• [PROMPT]:
Pictures aside, the data must be reproduced exactly.

• [EXTRACTED DATA]:
● ● ●

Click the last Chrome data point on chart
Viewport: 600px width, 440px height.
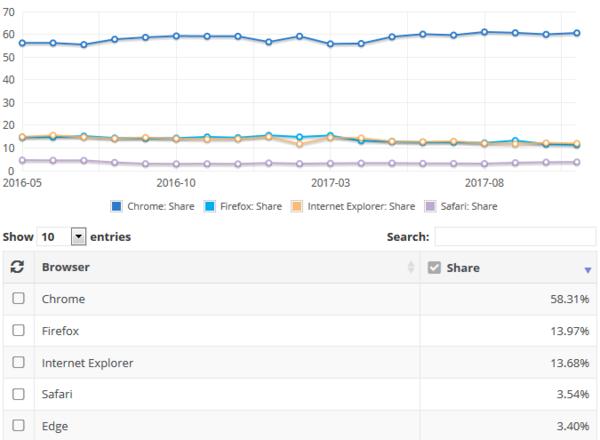(577, 33)
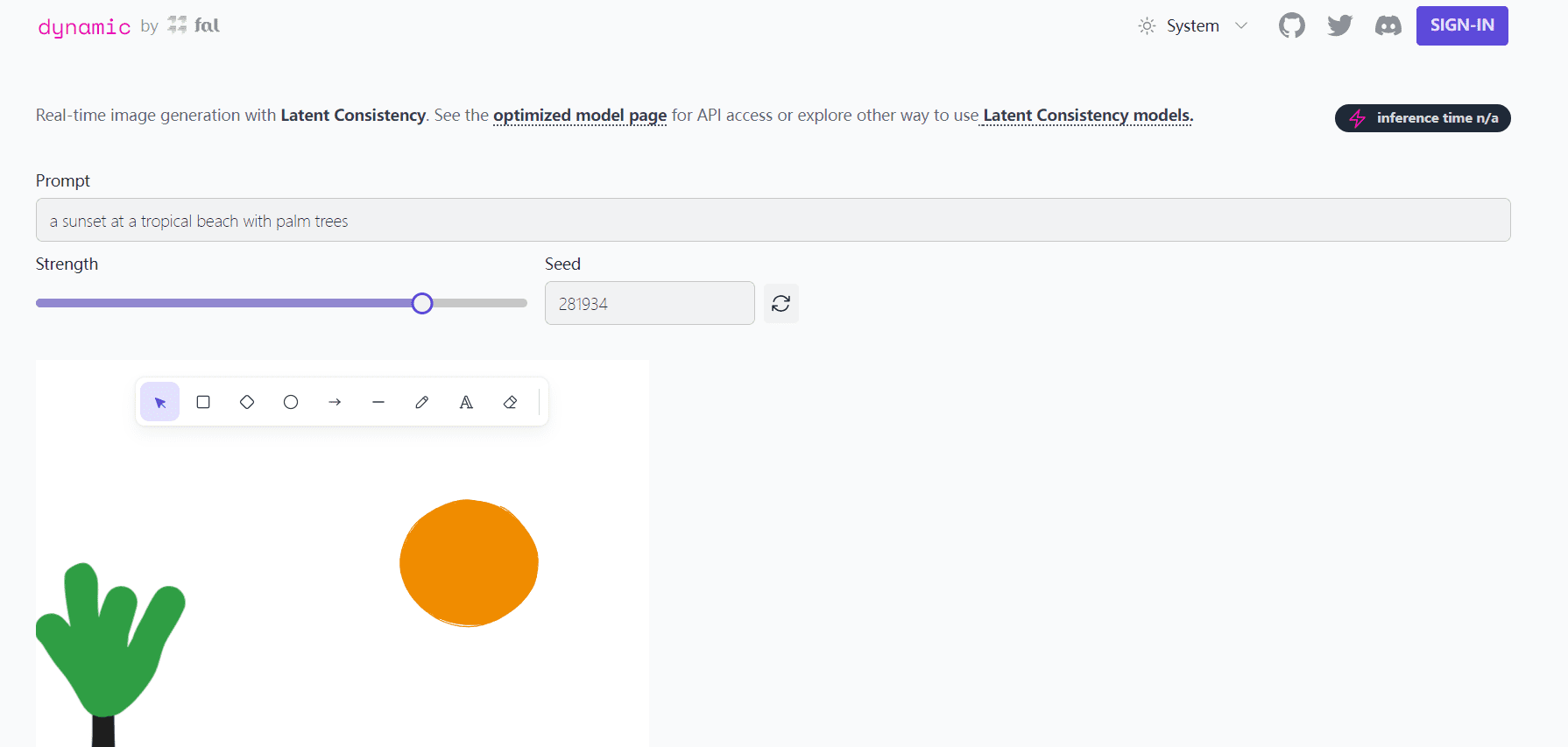Randomize the seed with refresh icon
Screen dimensions: 1568x747
pos(780,304)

● ● ●

• [PROBLEM SOLUTION]:
Click the last Chrome data point on chart
Viewport: 600px width, 440px height.
(577, 33)
Randomize the seed with refresh icon
Screen dimensions: 1568x747
pos(780,304)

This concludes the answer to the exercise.